#### Stored items:

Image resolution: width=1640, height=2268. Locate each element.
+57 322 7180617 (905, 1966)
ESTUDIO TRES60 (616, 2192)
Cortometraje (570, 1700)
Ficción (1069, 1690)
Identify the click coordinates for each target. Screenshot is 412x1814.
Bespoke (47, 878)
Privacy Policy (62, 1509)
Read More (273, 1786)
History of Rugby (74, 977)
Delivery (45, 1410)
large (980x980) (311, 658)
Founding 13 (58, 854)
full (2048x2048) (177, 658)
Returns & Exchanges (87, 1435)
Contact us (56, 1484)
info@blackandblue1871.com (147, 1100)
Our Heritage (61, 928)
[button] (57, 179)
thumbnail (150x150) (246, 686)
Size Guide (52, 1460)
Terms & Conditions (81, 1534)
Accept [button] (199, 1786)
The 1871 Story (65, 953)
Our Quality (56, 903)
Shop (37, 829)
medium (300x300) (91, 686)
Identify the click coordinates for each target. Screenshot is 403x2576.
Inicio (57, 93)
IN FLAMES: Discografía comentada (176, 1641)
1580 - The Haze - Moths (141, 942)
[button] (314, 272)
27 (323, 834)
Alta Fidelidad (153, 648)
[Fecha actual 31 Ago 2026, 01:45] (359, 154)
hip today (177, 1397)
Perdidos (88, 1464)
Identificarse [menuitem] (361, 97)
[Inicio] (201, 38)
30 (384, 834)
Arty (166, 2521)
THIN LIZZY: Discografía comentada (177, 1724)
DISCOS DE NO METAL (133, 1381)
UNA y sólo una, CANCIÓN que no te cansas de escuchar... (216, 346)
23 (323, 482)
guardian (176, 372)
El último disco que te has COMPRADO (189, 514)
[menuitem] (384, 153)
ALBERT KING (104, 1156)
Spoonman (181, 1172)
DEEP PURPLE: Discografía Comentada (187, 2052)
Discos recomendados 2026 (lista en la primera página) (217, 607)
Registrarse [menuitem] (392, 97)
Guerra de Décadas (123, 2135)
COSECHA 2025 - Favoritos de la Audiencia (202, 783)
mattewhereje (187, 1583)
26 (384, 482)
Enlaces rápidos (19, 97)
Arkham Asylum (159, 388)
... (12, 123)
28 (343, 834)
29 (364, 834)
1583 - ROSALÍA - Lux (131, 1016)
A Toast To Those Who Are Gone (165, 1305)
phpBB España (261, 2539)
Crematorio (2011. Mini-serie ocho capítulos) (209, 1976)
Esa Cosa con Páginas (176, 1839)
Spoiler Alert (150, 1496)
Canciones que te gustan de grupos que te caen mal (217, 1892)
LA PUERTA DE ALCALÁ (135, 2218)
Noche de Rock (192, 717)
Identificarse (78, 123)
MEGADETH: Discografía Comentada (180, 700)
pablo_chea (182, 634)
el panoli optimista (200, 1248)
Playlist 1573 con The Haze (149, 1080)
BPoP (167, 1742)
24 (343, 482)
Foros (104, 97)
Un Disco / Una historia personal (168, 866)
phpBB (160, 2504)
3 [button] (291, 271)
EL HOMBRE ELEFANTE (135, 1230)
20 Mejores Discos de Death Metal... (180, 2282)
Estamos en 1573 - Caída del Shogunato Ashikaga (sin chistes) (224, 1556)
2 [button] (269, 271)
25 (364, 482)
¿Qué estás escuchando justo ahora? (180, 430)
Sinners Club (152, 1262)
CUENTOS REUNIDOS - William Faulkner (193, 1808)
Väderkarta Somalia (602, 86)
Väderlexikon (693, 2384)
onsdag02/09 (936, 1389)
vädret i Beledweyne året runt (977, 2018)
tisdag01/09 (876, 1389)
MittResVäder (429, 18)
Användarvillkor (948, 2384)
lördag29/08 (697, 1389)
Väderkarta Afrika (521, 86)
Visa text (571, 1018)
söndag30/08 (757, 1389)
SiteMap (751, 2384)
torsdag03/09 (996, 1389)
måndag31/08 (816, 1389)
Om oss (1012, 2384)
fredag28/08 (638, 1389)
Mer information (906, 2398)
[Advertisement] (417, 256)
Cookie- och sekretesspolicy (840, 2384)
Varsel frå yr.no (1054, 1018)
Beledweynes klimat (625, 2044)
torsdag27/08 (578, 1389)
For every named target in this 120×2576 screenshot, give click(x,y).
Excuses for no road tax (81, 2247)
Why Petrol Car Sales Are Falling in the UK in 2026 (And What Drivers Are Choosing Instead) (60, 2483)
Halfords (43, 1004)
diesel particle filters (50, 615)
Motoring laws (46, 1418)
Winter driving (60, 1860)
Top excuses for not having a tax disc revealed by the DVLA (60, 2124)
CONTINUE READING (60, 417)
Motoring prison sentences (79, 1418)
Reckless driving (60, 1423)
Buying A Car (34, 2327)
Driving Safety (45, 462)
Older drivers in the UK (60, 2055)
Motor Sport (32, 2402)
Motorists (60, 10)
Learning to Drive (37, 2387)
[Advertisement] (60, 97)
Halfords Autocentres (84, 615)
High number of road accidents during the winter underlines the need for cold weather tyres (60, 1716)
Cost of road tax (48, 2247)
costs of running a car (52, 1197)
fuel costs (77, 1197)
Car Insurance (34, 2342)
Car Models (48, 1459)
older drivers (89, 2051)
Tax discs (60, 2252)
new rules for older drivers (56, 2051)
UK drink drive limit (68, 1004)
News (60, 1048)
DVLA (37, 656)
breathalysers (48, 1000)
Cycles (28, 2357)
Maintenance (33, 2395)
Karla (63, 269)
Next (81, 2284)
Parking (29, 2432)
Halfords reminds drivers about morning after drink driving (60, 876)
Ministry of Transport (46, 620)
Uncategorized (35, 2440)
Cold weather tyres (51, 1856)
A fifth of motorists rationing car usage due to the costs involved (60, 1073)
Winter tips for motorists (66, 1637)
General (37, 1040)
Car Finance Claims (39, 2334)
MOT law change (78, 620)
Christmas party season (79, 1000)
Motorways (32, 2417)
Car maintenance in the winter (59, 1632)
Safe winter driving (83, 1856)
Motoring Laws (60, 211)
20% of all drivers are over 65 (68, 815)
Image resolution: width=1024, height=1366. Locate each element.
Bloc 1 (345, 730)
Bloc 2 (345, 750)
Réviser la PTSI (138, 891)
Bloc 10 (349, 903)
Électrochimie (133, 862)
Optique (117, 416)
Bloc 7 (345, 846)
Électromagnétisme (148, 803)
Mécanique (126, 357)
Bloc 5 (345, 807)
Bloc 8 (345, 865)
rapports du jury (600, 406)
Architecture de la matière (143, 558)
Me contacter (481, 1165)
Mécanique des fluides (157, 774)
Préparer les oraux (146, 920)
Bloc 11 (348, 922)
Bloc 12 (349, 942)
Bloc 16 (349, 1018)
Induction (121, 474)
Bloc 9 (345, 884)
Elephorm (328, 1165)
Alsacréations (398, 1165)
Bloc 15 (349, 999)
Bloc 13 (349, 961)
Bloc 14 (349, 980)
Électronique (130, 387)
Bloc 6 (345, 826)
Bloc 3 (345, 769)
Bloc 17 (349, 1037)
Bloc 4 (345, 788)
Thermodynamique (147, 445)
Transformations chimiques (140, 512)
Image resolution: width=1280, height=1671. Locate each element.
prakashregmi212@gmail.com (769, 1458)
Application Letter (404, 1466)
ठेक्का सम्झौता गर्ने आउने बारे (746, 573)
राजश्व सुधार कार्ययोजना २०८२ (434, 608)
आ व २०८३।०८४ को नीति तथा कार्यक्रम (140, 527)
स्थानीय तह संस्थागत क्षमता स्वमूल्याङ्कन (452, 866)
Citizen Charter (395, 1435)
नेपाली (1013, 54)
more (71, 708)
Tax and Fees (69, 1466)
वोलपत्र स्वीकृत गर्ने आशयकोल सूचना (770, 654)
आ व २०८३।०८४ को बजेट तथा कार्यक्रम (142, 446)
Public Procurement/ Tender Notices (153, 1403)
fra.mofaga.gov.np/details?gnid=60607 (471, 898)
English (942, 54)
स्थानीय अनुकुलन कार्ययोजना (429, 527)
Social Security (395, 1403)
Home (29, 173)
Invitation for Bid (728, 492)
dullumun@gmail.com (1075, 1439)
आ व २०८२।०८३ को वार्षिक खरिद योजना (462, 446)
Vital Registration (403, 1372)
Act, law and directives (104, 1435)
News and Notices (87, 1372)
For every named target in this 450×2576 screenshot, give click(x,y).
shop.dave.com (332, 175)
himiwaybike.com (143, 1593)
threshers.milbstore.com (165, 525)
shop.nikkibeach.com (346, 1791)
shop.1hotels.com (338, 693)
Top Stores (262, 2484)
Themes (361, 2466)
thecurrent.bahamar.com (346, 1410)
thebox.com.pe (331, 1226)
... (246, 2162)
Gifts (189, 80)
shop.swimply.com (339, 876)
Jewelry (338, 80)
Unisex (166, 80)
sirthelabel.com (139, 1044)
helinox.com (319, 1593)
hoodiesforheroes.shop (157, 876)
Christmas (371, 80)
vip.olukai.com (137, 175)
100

#### What to work on:
Print exactly the lines from the beginning of the entries through the line with "Founding 13 (58, 854)". Output nothing more.

#### Solution to this exercise:
Image resolution: width=1640, height=2268. Locate each element.
+57 322 7180617 (905, 1966)
ESTUDIO TRES60 (616, 2192)
Cortometraje (570, 1700)
Ficción (1069, 1690)
Identify the click coordinates for each target. Screenshot is 412x1814.
Bespoke (47, 878)
Privacy Policy (62, 1509)
Read More (273, 1786)
History of Rugby (74, 977)
Delivery (45, 1410)
large (980x980) (311, 658)
Founding 13 (58, 854)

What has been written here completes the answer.